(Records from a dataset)
::::::
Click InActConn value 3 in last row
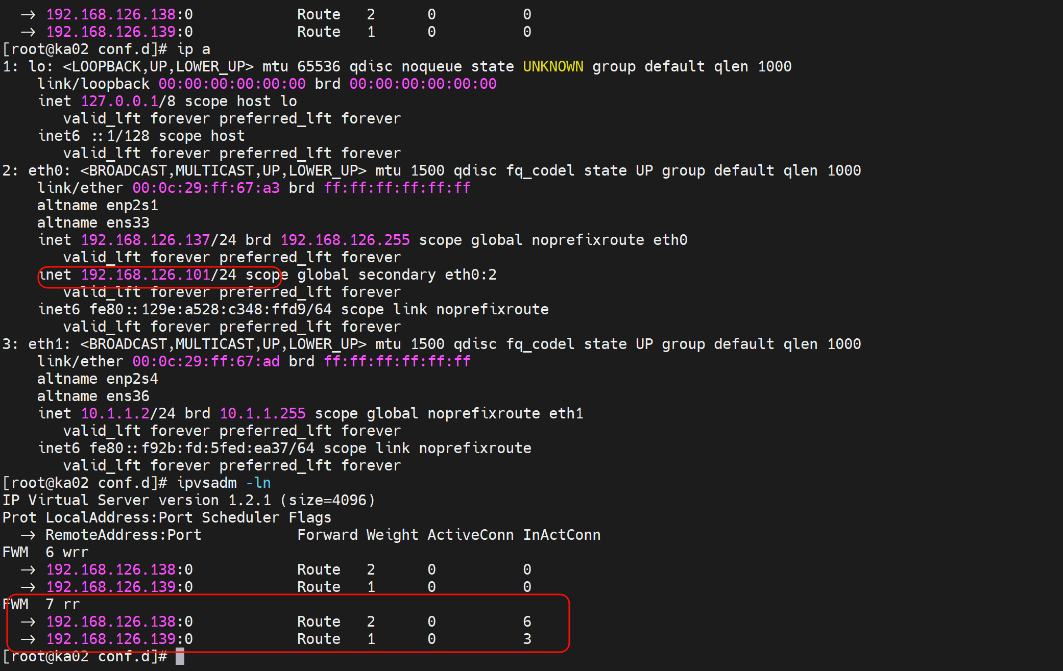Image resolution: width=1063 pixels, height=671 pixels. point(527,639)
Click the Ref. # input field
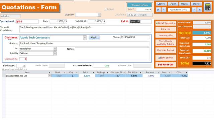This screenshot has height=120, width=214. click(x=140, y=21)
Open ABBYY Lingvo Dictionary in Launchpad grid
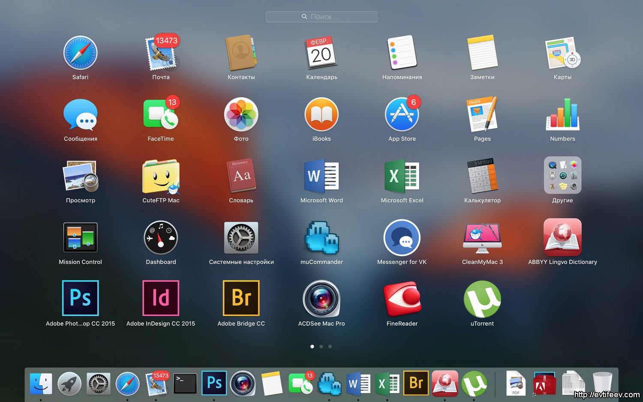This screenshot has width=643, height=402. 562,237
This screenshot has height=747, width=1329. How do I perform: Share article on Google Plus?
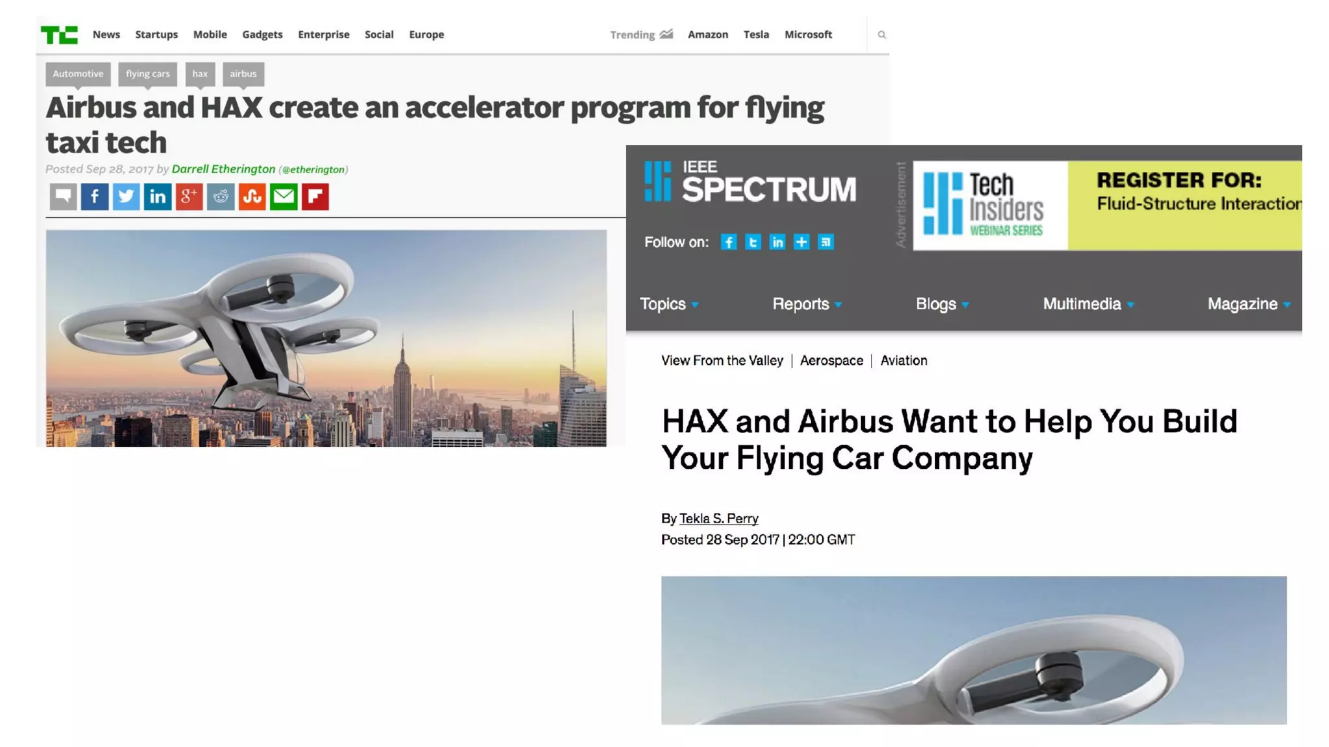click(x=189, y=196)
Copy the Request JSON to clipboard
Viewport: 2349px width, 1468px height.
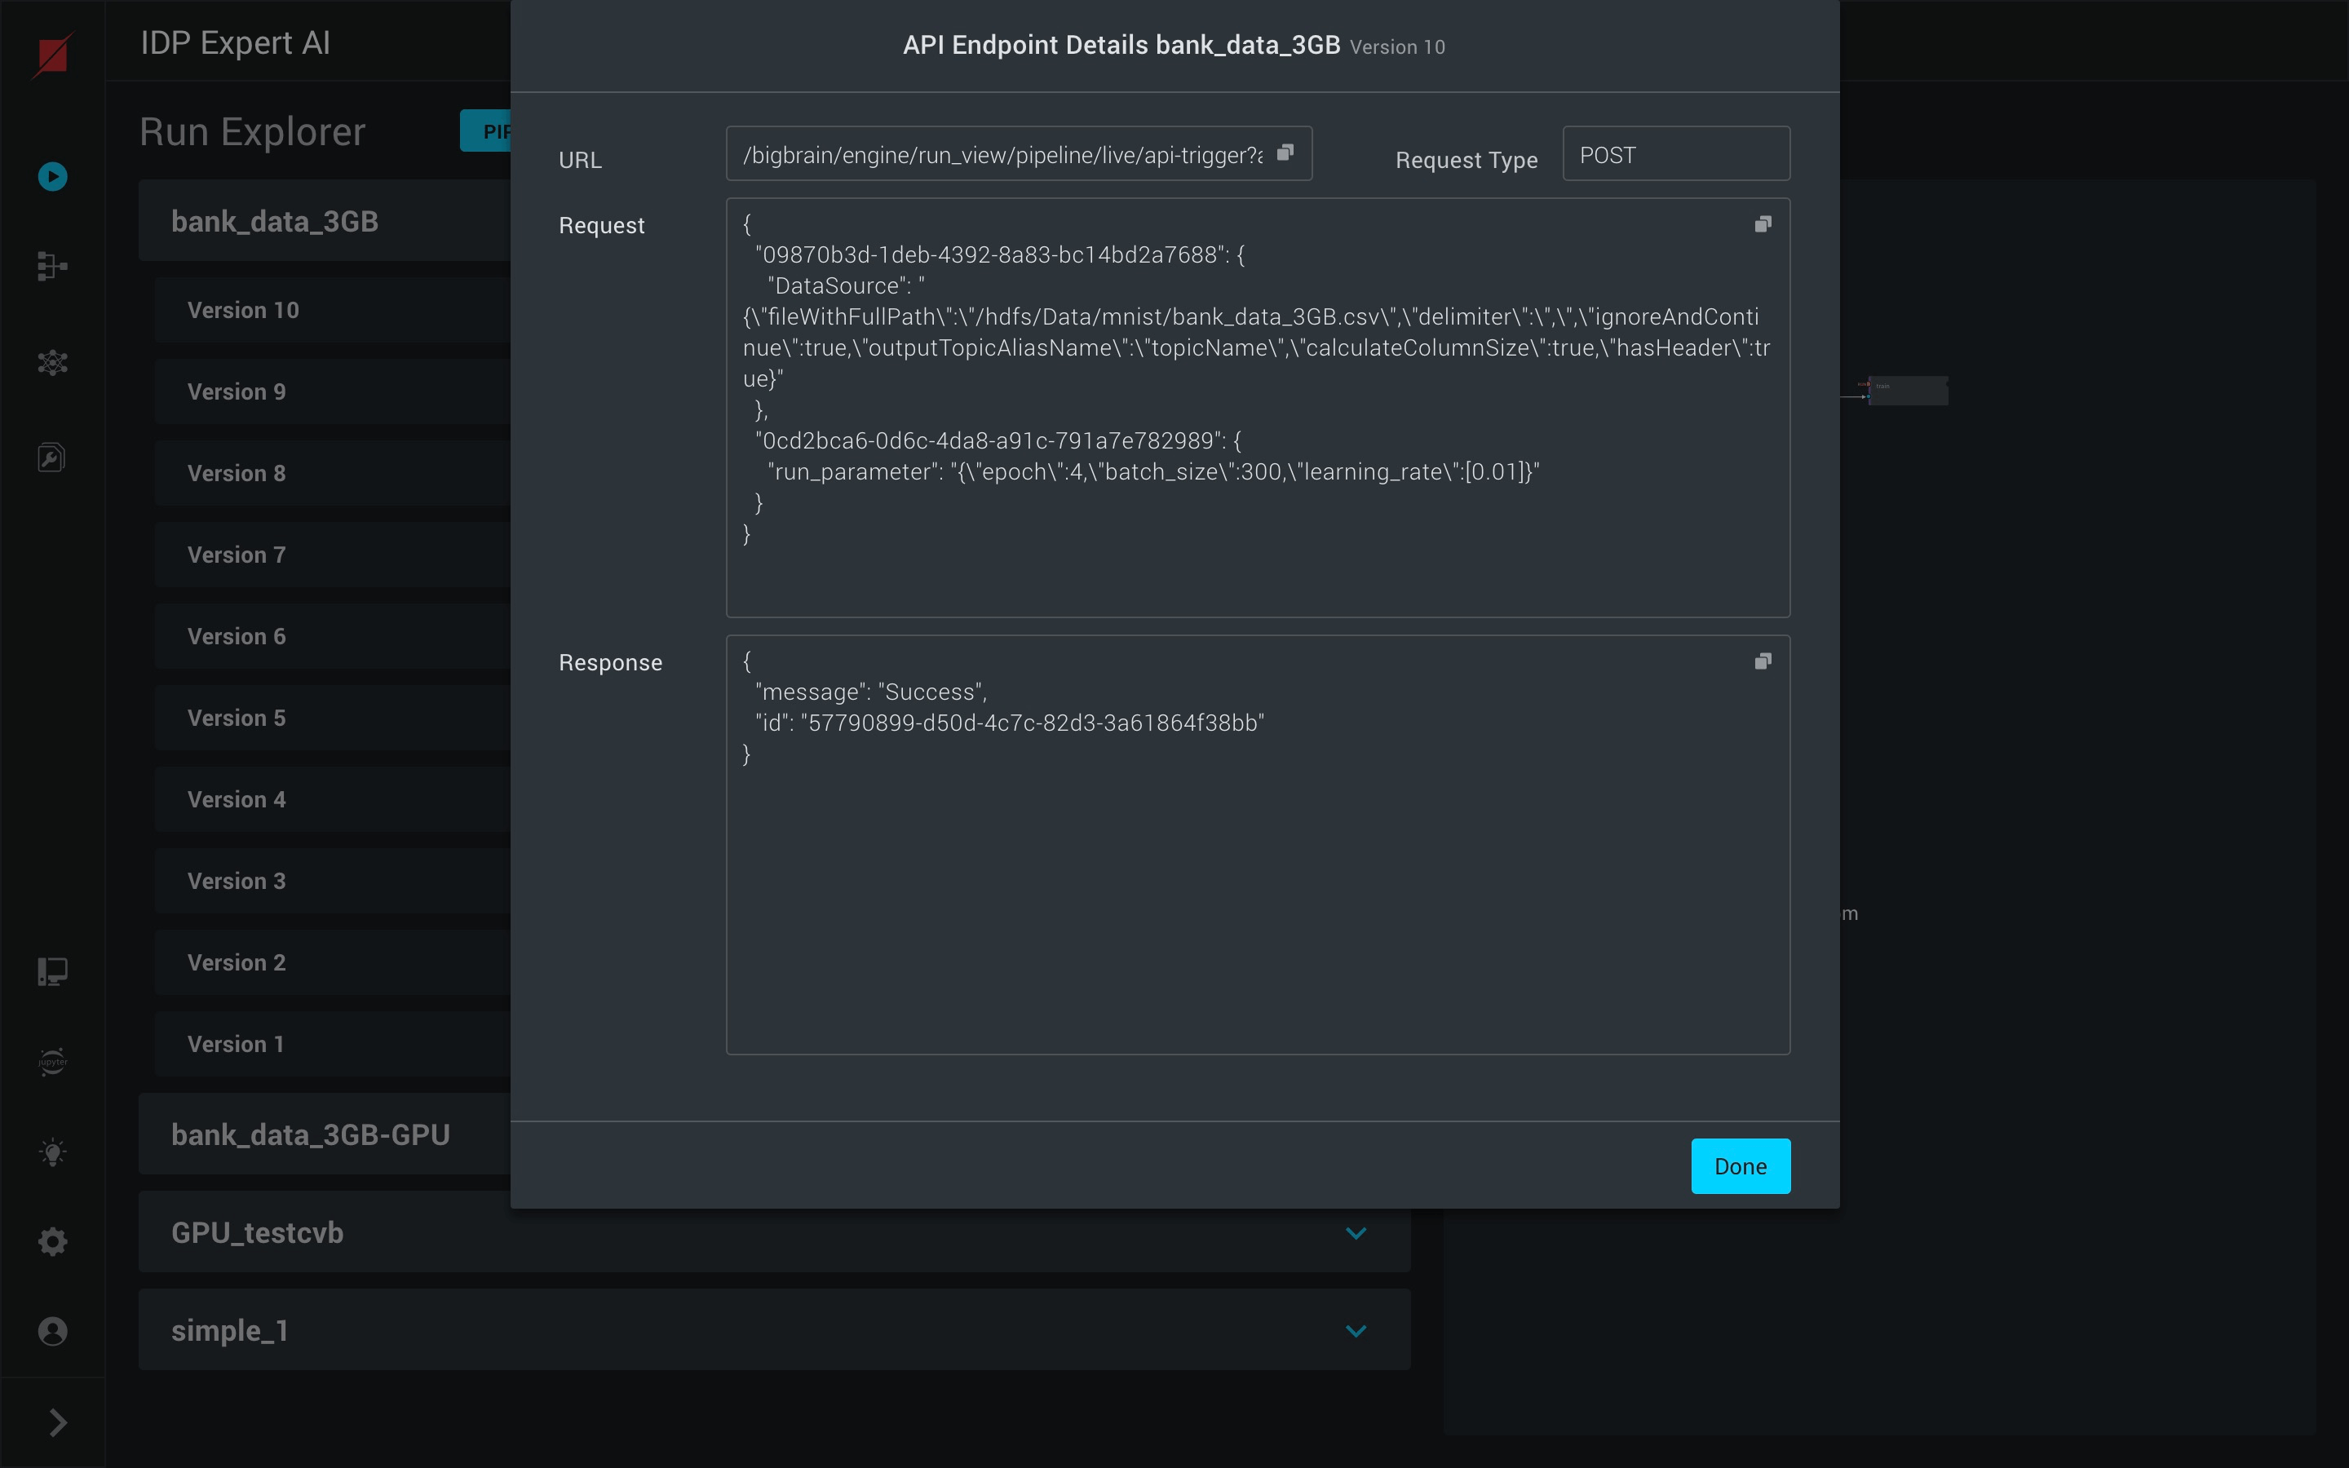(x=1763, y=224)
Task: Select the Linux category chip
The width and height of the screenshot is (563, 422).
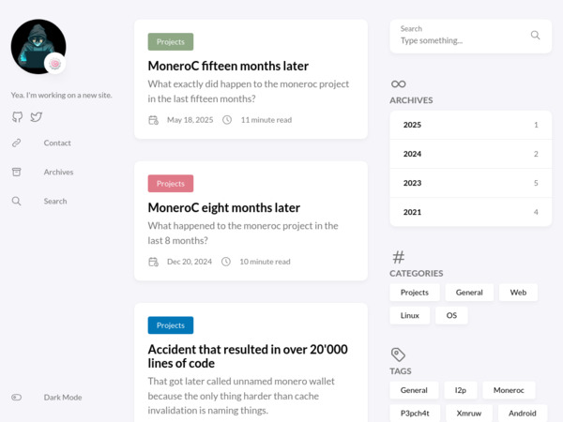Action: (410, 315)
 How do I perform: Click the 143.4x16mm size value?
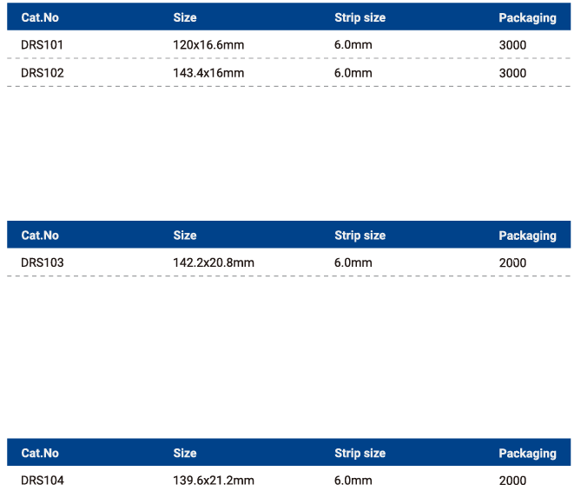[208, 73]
::::::
■ GOAL ■
Format every text line of the data above as a Markdown table with two columns, "No." for the row number and "Line" for the line itself, skipping any blank lines. Leave the pictures out of the table.

■ THE ANSWER ■
| No. | Line |
|---|---|
| 1 | Click InActConn value 3 in last row |
| 2 | Image resolution: width=1063 pixels, height=671 pixels. point(527,639) |
| 3 | Click the Ref. # input field |
| 4 | This screenshot has height=120, width=214. click(x=140, y=21) |
| 5 | Open ABBYY Lingvo Dictionary in Launchpad grid |
| 6 | This screenshot has width=643, height=402. 562,237 |
| 7 | This screenshot has height=747, width=1329. How do I perform: Share article on Google Plus? |
| 8 | click(x=189, y=196) |
| 9 | Copy the Request JSON to clipboard |
| 10 | Viewport: 2349px width, 1468px height. |
| 11 | (x=1763, y=224) |
| 12 | Task: Select the Linux category chip |
| 13 | The width and height of the screenshot is (563, 422). |
| 14 | Action: (410, 315) |
| 15 |  How do I perform: Click the 143.4x16mm size value? |
| 16 | [208, 73] |